When trusted_mode is appropriate in routes

Situation Suggested mode Notes
Internal service-to-service batch (same org, authN/Z at gateway) shape_only or strict You still enforce column names and row counts; strict adds dtype / nested-shape checks for Polars and columnar buffers.
Upstream already validated rows (e.g. warehouse export, replay from your own DB) shape_only Fastest path; assumes wire format matches schema.
Polars DataFrame or NumPy / PyArrow columns built inside your stack strict Checks Polars dtypes (and Python column buffers where implemented) against annotations; see SUPPORTED_TYPES.md (“Runtime column payloads”).

Who may skip full RowModel validation

  • Only code paths where mis-typed data cannot reach the constructor without a deliberate privilege break (private workers, ETL you own, or payloads already validated by Pydantic at an earlier hop).
  • Do not attach trusted_mode="shape_only" / strict directly to a public upload endpoint that accepts raw user JSON unless another layer has already validated every cell.

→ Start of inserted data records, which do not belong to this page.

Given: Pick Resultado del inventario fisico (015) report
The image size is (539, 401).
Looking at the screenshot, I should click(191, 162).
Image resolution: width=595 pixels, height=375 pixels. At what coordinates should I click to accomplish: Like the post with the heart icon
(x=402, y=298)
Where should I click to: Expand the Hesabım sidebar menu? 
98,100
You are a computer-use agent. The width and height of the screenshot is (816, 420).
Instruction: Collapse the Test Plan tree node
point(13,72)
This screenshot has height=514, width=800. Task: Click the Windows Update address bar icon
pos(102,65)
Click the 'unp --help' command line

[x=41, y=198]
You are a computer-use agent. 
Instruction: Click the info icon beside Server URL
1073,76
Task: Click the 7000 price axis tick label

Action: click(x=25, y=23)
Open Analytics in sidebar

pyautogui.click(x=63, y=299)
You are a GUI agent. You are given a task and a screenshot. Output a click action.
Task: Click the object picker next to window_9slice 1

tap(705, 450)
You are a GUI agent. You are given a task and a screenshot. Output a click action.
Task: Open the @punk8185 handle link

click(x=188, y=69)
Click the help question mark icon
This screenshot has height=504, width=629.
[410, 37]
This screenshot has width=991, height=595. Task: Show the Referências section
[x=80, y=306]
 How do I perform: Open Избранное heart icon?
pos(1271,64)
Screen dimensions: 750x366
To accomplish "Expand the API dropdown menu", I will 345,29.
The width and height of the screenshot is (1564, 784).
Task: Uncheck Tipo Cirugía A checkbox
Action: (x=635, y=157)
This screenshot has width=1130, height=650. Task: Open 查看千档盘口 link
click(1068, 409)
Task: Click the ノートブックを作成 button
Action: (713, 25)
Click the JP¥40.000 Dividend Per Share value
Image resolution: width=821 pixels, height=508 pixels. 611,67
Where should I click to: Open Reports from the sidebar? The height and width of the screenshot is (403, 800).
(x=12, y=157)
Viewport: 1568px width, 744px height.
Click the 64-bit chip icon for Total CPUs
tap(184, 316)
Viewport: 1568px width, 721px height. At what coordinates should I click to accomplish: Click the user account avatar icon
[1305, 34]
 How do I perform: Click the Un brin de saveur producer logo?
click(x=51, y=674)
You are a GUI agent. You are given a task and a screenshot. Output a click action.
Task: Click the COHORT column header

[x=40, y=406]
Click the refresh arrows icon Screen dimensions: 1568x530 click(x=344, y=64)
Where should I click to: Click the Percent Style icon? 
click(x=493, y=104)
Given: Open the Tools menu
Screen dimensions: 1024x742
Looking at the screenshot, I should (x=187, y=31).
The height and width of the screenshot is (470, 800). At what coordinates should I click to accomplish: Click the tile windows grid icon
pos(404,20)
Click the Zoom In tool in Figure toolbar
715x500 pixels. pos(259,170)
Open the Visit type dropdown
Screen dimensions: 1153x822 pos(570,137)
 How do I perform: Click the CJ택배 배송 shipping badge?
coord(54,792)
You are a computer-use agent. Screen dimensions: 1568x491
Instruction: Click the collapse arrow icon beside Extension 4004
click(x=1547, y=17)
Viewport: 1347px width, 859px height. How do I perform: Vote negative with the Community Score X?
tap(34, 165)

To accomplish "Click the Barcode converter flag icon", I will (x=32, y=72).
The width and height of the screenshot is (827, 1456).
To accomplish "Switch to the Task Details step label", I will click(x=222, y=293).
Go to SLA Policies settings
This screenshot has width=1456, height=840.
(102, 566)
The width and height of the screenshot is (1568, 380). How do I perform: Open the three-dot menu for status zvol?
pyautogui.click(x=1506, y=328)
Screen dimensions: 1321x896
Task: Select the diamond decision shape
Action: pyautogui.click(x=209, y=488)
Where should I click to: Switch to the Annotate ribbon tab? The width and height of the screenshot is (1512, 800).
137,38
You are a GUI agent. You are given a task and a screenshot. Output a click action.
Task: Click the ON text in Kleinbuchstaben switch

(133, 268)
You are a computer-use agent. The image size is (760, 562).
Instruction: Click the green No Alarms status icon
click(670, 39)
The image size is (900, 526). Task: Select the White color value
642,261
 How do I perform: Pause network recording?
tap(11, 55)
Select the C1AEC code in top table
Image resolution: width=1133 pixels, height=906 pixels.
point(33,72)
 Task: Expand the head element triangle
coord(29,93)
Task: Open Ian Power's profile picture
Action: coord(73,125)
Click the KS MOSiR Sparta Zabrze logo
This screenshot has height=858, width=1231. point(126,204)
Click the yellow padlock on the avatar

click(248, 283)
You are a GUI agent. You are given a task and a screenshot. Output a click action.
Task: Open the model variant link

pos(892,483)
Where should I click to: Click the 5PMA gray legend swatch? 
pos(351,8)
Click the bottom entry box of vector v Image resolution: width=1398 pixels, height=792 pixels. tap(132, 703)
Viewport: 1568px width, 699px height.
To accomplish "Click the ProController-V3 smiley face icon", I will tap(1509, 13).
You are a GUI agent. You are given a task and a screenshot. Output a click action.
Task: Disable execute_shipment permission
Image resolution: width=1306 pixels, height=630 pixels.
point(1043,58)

Polars and Arrow in handlers

  • Passing a Polars DataFrame requires trusted mode (shape_only or strict); see DATAFRAMEMODEL.md.
  • strict rejects Polars columns whose dtypes do not match the schema (including nested list / struct / map shapes). Prefer strict when the frame comes from Arrow/Parquet/IPC and you want a safety net without per-cell Pydantic.
  • For performance characteristics (validation vs ingest vs collect()), see PERFORMANCE.md and EXECUTION.md.

End-to-end examples (moved to cookbook)

The longer “Example 1/2/3” service patterns live in the cookbook now: fastapi_end_to_end_examples.

Error timing and API safety

In the current Rust-first design:

  • invalid expression type combinations fail while building the expression AST
  • invalid filter() condition types fail before execution
  • invalid select() projections (for example, empty projections) fail from Rust logical-plan validation before execution

That keeps handlers predictable: many errors surface before collect() runs.

Practical pattern for larger apps

  • Routes: Pydantic request/response models; collect() for row-list responses.
  • Services: DataFrameModel transforms (reusable across HTTP, CLI, workers).
  • Adapters: load/save column dicts or row lists from databases, queues, or object storage.

This keeps schema and transformation contracts in one typed layer.

OpenAPI: list[YourDF.RowModel] and nested Pydantic fields follow Pydantic v2 JSON Schema generation; there is nothing pydantable-specific beyond the generated RowModel types. Inspect GET /openapi.json in tests when you need stable schema snapshots.